Loben als Herrschaftszynismus (S. 80-82)
»Und wie ist es dir gelungen, ihn fertig zu machen?« »Durch Lob …« (E. Kishon)
Schon Abraham Lincoln formulierte für Führungshandbücher: »Wir sind alle für Komplimente empfänglich, das stimmt. Wir wollen alle Anerkennung, und zwar Anerkennung, die von Herzen kommt, und finden sie doch allzu selten. Alle Menschen haben einen nagenden, nie stillbaren Hunger danach. Aber nur die wenigen, denen es tatsächlich gelingt, diesen Hunger anderer zu stillen, nur diese ganz wenigen haben eine wirkliche Macht über die Menschen, und wenn ein solcher Mann stirbt, dann trauert sogar der Leichenbestatter.« Lincolns Sätze: Man muss sie sehr genau lesen. Dann erschließt sich die eigenartige Spannung des Themas, das einen Bogen spannt von einer Anerkennung, die »von Herzen kommt«, zu einem Bedürfnis, das »Macht über Menschen« heißt. Eines vorweg: Dieses Kapitel richtet sich vor allem an »fortgeschrittene « Führungskräfte. Wenn ich in manchen Punkten dieser Analyse von einigen Hardlinern unterstützt werde, so kann ich nur versichern, dass mir jede Einigkeit mit ihnen zutiefst unerwünscht ist.
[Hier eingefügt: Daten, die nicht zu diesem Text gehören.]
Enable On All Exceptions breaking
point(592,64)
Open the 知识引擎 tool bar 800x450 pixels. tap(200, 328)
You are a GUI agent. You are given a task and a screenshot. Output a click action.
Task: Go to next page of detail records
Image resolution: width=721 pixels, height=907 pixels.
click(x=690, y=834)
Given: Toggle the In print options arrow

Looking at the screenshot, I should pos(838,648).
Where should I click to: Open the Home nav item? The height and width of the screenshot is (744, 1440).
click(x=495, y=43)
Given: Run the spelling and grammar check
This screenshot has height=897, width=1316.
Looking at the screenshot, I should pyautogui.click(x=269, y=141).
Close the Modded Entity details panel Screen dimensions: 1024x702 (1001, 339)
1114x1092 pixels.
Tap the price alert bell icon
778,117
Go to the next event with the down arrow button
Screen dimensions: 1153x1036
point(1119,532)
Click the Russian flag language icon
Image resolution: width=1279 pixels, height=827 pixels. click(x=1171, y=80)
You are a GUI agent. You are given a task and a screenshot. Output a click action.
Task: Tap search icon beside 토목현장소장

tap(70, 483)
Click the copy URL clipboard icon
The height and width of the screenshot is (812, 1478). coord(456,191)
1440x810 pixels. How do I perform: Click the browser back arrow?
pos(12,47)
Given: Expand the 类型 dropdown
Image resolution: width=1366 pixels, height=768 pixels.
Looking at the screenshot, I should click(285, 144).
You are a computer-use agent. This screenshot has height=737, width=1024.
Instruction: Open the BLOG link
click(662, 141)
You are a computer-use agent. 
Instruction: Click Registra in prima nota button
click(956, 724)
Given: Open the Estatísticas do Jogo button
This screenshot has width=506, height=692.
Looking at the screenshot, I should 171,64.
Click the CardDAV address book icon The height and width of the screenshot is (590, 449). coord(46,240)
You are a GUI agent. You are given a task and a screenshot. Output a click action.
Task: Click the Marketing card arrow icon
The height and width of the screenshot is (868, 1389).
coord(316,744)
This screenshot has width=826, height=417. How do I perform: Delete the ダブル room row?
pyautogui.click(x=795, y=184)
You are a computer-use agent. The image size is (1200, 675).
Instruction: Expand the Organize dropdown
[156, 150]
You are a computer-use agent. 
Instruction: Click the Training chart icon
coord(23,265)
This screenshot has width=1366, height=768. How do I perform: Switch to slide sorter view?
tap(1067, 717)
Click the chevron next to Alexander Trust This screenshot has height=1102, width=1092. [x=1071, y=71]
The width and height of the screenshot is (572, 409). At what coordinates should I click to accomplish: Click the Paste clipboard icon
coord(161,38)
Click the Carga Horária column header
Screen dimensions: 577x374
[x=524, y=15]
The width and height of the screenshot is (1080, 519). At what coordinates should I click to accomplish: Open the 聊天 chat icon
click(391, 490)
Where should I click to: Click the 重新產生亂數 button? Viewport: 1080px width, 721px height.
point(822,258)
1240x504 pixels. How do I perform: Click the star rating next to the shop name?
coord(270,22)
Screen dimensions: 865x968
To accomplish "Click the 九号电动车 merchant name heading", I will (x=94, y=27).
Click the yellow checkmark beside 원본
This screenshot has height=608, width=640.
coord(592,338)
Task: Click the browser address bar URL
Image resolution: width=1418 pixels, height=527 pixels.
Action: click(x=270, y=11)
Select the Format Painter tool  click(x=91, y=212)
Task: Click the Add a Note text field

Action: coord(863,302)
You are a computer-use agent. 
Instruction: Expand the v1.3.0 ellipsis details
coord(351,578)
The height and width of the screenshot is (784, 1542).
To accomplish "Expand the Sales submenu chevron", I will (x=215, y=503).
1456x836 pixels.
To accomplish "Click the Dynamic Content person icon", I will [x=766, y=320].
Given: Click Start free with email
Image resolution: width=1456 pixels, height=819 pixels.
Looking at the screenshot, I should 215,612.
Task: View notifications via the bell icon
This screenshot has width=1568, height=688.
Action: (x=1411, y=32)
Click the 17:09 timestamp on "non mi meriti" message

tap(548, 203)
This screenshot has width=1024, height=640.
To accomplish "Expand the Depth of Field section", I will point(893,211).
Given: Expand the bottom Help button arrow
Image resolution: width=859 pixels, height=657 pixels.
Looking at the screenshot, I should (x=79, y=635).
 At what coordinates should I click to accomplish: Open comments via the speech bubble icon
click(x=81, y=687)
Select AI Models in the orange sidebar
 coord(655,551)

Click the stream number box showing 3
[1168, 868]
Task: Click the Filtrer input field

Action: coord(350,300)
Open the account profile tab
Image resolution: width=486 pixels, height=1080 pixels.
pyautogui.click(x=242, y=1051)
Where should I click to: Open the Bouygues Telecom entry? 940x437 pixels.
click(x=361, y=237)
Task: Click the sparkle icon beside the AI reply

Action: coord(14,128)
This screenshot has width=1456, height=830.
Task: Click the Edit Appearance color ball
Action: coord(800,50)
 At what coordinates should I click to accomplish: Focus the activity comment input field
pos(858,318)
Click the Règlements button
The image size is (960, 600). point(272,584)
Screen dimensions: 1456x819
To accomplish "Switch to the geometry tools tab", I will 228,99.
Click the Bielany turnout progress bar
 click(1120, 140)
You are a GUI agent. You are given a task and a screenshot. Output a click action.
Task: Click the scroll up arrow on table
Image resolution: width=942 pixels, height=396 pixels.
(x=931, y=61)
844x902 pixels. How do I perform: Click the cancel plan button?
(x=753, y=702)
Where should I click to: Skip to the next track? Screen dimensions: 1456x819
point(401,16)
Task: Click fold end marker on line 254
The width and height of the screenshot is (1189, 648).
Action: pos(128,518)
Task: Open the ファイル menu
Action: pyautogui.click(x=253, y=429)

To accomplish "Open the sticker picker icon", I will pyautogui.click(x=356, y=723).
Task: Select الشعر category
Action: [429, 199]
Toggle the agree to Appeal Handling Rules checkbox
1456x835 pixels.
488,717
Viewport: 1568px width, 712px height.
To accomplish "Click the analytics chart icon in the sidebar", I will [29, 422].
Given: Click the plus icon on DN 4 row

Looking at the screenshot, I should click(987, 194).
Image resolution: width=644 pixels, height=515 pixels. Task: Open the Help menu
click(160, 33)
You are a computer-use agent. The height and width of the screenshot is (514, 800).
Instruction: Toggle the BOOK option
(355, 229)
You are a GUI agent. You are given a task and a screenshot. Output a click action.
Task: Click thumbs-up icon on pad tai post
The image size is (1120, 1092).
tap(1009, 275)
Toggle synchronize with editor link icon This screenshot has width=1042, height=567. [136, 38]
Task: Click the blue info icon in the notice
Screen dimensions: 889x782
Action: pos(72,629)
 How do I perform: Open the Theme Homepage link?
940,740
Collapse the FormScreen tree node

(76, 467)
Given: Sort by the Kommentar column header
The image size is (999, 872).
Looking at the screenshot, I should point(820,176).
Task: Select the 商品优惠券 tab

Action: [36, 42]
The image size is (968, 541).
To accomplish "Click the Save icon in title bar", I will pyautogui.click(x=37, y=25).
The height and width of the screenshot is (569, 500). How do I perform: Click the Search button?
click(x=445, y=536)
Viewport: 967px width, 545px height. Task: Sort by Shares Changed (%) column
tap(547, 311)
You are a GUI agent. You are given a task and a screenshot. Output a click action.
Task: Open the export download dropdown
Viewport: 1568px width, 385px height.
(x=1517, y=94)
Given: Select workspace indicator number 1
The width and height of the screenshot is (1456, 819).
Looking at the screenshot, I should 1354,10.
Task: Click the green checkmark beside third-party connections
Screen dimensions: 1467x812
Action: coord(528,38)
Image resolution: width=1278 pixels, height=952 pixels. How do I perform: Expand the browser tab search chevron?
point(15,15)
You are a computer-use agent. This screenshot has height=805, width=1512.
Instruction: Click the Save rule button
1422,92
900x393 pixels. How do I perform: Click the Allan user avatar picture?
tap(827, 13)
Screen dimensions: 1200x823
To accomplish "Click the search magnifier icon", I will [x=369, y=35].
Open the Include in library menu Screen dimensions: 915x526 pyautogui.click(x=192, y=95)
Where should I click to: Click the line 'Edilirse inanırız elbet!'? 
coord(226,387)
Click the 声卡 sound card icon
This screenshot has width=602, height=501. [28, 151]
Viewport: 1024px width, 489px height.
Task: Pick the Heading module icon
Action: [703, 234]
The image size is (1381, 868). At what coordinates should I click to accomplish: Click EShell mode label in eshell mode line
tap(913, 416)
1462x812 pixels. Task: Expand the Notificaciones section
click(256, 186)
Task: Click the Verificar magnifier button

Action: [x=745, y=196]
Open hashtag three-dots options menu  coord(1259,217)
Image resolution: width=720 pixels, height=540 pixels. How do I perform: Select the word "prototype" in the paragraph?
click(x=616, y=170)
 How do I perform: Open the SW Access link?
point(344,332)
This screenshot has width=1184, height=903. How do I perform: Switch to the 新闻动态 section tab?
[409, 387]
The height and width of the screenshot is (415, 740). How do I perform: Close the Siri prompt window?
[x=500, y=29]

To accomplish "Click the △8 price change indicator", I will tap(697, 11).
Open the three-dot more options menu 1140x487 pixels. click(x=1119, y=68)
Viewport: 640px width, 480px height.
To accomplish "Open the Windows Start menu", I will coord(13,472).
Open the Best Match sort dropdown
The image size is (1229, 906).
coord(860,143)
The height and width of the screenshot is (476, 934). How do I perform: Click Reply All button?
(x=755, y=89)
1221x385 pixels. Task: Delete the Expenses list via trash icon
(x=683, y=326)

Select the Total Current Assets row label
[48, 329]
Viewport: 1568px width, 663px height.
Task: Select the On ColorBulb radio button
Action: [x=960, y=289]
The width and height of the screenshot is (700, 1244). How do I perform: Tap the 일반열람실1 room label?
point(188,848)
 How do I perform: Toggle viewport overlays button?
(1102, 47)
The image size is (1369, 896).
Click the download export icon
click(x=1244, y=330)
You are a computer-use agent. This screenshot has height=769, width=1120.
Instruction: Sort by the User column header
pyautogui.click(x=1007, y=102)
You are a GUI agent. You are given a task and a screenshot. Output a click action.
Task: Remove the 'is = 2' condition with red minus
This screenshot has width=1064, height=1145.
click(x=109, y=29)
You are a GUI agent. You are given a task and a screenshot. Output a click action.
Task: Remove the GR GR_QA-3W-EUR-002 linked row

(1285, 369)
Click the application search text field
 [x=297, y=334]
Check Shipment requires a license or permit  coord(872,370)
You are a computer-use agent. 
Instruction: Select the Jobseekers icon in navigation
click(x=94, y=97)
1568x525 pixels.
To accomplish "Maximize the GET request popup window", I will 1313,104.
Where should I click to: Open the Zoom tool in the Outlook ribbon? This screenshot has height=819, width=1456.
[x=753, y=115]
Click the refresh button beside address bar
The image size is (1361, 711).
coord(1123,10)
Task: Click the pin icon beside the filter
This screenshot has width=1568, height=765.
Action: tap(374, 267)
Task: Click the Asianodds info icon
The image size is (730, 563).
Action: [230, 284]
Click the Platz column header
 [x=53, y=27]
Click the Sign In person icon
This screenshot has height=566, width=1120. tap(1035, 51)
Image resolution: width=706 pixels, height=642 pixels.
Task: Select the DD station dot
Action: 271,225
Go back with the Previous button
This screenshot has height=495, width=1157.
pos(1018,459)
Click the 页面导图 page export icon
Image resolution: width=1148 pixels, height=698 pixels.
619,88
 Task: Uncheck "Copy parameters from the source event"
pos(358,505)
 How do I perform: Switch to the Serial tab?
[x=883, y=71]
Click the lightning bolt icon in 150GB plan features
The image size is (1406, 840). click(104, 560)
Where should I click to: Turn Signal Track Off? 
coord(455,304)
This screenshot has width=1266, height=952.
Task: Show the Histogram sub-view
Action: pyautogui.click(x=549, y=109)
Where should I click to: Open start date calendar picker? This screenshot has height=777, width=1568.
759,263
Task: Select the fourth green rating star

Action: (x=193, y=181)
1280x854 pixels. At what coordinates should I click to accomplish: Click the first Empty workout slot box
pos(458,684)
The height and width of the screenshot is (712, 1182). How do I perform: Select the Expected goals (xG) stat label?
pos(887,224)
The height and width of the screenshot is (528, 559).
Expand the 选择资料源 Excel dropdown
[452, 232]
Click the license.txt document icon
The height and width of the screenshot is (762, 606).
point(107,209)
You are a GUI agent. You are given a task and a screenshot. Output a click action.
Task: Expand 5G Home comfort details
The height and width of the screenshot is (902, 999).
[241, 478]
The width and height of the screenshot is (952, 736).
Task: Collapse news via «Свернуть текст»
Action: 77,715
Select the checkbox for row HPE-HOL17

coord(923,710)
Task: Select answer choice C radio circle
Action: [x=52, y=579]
Grundbedürfnis nach Zuwendung
Dass der Mensch nicht vom Brot allein lebt, ist lange bekannt. Vor allem auf Anerkennung kann kein Mensch verzichten, wenn er nicht unsicher, verbittert und unglücklich werden will. Selten können wir davon genug bekommen, ja, nicht wenige Menschen sind gleichsam »wandelnde Anerkennungsdefizite«, weil sie selbst und die Menschen um sie herum oft so sparsam damit umgehen. Aus allen Ritzen ihres Daseins saugen sie dieses wärmende Gefühl der Zustimmung.
Das Grundbedürfnis nach Zuwendung und Anerkennung ist insbesondere von der Kinderpsychiatrie immer wieder untersucht worden. René A. Spitz hat, wie andere Forscher vor ihm, darauf hingewiesen, dass Säuglinge ohne Zuwendung durch Körperberührung, Gehaltenwerden und zärtlichen Stimmenklang selbst unter sonst günstigen Lebensumständen degenerieren, krankheitsanfällig werden und sogar sterben können. Dies ganz im Gegenteil zu solchen Kindern, die unter sonst ungünstigen Umständen (unhygienisch, unterernährt) an der Seite zugewandter Kontaktpersonen aufwachsen.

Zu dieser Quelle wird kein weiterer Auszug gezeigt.